Cosi’ decidiamo di aiutarlo provando a lanciare l’artificiale in prossimita’ del galleggiante per provare ad uncinarlo e recuperare la montatura. Neanche il tempo di tirare via il rig verso la riva, che vediamo l’altra canna del signore partire e quasi cadere in acqua. E’ il panico! Chi corre di qua, chi di la, si aprono tre guadini, il mio, quello del socio e quello del signore. Appena tira su la canna si accorge che ha una matassa ingarbugliata intorno al mulinello, proviamo tutti quanti a sbrogliarla, chi tira da una parte, chi dall’altra, intanto il pesce piega la canna in due e se ne va a spasso alla grande, c’e’ il rischio che si slami, sembra grosso, bisogna inventarsi qualcosa e farlo in fretta. Il signore ha una ottima intuizione, svita il mulinello e lo lascia cadere a terra, e comincia a tirare il filo con le mani, tenendo la canna alta per provare ad ammortizzare le fughe improvvise del pesce, mentre riavvolge la lenza sulla mano.
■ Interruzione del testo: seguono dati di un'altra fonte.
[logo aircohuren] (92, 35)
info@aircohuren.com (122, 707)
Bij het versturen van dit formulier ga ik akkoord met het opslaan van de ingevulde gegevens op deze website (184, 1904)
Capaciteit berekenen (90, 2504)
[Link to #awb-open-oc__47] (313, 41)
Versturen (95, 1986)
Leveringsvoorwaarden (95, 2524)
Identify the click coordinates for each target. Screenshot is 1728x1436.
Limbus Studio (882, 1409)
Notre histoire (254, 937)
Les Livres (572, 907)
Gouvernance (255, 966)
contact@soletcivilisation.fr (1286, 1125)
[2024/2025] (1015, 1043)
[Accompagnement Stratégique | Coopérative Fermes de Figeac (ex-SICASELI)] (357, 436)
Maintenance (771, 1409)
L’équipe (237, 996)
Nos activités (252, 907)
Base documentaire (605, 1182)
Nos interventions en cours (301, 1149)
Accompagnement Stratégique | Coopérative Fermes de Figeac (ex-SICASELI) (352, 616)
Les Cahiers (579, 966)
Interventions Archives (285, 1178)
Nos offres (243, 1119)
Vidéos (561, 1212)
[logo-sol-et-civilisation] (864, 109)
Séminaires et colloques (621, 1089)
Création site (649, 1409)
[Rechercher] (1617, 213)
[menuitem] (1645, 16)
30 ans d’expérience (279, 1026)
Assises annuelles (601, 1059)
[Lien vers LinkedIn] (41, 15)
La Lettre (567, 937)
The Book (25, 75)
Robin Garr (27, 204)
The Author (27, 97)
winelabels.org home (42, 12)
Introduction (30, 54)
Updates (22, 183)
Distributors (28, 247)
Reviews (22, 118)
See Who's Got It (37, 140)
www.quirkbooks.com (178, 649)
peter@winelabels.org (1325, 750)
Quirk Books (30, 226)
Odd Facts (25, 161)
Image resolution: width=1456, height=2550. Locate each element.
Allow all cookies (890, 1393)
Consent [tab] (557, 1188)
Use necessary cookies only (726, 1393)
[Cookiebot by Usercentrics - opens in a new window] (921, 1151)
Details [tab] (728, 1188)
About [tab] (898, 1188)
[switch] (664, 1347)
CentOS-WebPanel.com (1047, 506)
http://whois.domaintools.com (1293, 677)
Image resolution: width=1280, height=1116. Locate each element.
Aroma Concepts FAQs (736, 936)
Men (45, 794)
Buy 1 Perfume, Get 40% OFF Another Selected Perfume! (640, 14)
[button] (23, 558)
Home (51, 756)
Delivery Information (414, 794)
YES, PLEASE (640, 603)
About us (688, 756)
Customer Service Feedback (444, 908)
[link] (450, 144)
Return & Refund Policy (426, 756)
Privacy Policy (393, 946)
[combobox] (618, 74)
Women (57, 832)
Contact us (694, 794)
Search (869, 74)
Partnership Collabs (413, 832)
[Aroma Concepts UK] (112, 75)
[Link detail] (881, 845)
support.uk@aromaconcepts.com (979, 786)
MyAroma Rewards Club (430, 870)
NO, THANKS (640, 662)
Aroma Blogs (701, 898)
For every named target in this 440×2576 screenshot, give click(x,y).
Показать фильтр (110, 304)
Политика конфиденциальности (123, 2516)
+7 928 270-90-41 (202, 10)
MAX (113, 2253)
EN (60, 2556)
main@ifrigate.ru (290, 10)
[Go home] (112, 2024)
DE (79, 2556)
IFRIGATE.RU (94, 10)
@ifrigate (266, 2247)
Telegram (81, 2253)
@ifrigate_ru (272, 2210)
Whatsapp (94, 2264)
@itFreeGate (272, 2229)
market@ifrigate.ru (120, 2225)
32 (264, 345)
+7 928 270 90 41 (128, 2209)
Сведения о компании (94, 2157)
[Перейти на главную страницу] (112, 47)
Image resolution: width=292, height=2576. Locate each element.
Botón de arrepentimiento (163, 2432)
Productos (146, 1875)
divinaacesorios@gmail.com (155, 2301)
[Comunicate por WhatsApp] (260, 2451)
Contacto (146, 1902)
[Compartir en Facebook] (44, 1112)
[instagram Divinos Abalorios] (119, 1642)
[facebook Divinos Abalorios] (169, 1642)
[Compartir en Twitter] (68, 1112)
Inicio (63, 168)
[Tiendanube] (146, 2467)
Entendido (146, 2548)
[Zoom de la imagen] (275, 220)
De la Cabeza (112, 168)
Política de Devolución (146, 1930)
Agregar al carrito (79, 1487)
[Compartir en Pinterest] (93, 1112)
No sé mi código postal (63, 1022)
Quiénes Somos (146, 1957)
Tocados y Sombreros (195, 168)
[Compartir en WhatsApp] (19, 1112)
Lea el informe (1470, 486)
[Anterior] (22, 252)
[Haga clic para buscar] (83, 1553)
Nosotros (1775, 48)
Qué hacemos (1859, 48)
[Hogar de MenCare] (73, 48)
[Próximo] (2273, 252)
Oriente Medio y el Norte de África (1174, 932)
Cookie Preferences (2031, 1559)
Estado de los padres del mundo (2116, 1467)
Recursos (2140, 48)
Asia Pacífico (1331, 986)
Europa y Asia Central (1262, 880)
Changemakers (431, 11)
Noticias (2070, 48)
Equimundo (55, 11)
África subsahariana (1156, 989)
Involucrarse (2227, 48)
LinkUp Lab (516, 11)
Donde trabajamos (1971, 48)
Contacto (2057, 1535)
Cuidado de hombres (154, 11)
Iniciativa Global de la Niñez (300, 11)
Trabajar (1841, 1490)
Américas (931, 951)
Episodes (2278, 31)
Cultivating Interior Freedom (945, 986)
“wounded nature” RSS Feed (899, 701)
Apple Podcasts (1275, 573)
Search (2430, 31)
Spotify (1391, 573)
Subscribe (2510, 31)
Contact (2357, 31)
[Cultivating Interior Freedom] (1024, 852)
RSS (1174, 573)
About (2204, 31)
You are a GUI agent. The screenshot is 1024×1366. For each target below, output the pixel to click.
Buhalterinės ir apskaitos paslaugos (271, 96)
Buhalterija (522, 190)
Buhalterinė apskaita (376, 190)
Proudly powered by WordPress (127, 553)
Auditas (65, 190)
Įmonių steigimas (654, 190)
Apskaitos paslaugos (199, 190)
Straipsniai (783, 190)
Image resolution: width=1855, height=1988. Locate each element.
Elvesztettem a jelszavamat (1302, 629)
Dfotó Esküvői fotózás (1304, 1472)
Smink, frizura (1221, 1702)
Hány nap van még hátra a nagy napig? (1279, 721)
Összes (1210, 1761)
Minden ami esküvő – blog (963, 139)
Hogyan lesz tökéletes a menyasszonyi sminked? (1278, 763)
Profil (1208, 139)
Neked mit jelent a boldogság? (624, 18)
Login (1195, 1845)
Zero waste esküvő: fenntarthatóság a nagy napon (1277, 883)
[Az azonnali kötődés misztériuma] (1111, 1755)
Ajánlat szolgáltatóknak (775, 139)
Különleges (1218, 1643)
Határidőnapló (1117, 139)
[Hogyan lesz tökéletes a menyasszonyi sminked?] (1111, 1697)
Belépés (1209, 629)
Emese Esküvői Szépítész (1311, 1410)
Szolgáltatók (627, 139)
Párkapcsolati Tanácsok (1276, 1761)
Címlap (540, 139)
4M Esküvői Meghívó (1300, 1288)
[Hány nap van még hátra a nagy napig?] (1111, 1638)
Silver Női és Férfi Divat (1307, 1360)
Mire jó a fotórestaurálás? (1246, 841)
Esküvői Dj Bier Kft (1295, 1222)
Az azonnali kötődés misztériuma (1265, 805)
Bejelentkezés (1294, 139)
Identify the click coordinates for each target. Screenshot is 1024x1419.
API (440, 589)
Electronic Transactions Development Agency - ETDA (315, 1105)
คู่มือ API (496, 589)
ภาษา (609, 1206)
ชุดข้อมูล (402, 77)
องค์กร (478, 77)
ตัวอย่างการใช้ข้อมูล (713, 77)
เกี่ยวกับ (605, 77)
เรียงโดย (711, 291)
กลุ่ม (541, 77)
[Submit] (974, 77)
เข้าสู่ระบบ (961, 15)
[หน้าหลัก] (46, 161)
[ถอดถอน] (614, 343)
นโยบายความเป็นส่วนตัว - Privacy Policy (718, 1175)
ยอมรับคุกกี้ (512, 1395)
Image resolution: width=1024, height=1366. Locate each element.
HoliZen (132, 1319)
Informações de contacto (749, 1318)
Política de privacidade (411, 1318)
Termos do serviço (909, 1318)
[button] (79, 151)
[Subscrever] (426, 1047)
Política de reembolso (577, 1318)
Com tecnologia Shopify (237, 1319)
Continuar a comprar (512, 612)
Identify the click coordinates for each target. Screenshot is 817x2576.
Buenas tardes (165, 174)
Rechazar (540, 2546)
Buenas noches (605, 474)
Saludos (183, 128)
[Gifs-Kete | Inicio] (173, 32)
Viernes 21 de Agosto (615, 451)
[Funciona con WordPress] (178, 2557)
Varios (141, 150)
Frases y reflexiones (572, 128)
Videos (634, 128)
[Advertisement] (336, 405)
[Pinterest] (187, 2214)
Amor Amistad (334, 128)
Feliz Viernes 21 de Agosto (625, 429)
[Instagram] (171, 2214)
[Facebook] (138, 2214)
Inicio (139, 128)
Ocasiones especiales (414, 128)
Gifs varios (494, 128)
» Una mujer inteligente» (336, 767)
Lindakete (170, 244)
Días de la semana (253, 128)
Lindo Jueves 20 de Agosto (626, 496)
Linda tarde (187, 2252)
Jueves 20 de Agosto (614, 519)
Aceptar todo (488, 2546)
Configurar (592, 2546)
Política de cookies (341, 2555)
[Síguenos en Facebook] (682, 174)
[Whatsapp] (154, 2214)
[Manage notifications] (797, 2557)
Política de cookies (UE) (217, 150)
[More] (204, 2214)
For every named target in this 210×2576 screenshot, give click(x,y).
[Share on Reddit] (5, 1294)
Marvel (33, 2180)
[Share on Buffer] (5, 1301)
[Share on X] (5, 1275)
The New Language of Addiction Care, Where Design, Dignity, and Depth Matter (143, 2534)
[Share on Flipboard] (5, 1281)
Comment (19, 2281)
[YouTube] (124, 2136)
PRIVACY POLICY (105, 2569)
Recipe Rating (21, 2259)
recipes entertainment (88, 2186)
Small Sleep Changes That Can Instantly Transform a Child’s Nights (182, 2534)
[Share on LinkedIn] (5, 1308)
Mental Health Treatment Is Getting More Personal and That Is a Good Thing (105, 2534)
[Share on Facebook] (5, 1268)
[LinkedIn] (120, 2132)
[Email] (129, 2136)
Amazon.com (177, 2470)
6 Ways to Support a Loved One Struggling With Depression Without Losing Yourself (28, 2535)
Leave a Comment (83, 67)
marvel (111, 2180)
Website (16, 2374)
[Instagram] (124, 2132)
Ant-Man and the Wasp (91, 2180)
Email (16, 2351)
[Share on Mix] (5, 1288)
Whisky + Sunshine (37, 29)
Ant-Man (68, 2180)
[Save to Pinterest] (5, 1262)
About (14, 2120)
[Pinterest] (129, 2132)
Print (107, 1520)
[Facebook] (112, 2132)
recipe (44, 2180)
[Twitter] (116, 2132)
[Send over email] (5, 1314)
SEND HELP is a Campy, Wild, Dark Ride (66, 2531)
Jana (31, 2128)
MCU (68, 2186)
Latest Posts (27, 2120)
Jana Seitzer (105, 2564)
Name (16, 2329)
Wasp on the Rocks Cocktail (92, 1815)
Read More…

Quando il pesce e’ finalmente a 4-5 metri dalla riva, corro col mio guadino telescopico e dopo un paio di tentativi a vuoto col fiato sospeso, riesco a guadinarlo. Non crediamo ai nostri occhi…un persico di mezzo metro!
Il signore e’ commosso, dice che e’ il persico piu’ grosso che ha mai preso, che senza il nostro aiuto non ce l’avrebbe mai fatta, che era uscito giusto per un paio di lanci visto che la stagione stava volgendo al termine…la riva e’ un caos, matasse di filo ingarbugliato, guadini, mulinelli nella terra, canne e ancorette ovunque, un panico! Che modo incredibile di chiudere la giornata! Decidiamo che non e’ neanche il caso di continuare a pescare, abbiamo vissuto emozioni a non finire che ci terrano compagnia in questi mesi di pausa, cosi’ smontiamo le canne, salutiamo il signore e ce ne andiamo verso il sentiero, mentre la notte e il silenzio calano sul Tamigi. Che giornata!